■ WHAT YOU SHOULD DO
Each record below should be reproduced as it is written, with pictures left out entirely.

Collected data
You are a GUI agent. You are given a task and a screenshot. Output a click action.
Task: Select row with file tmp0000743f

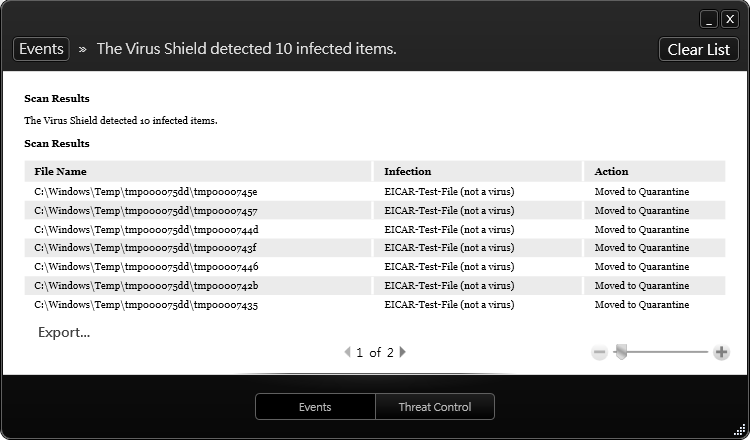coord(146,248)
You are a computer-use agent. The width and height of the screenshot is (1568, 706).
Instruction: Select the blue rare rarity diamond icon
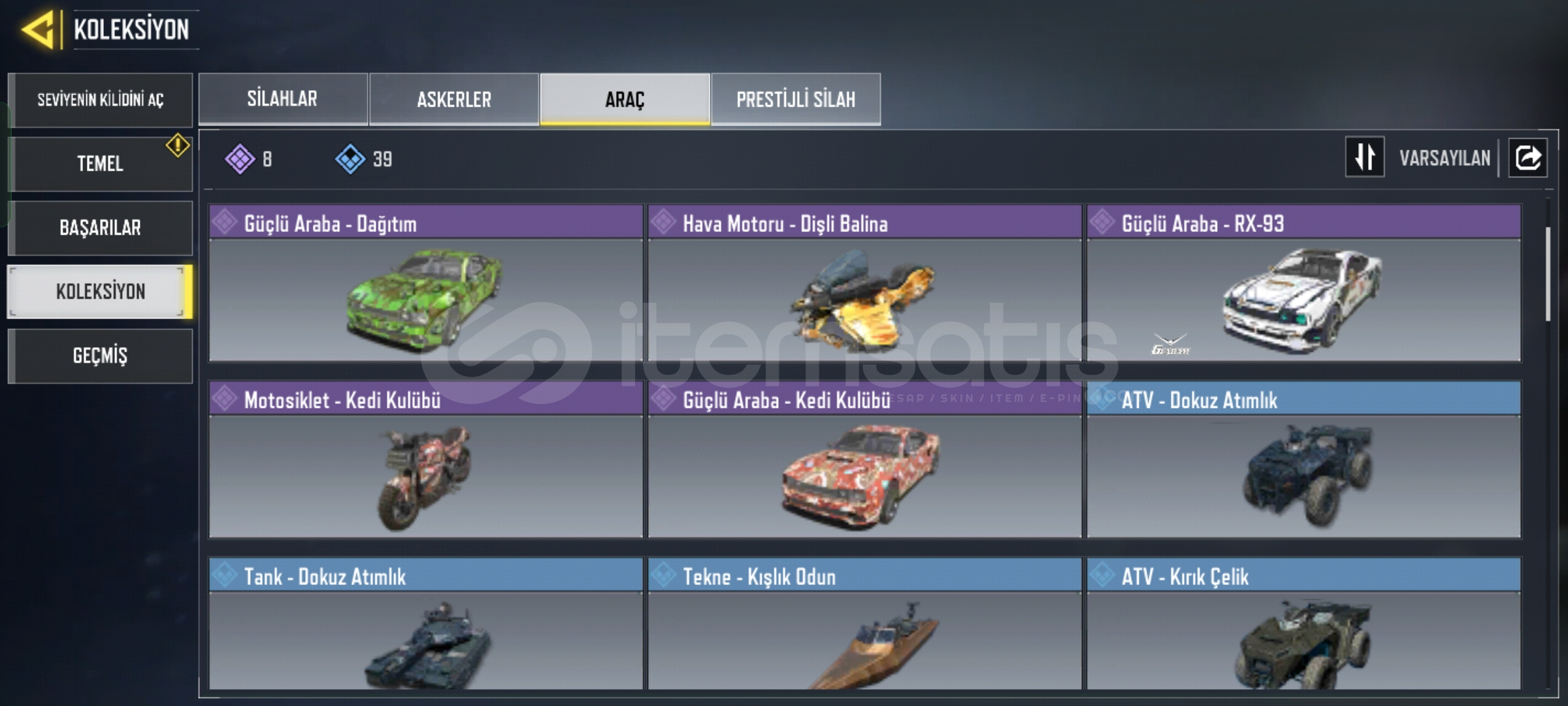[x=350, y=159]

■ THE ANSWER
You are a GUI agent. You are given a task and a screenshot. Output a click action.
Task: Select row with file tmp0000743f

coord(146,248)
You are a computer-use agent. The width and height of the screenshot is (1568, 706).
Instruction: Select the blue rare rarity diamond icon
[x=350, y=159]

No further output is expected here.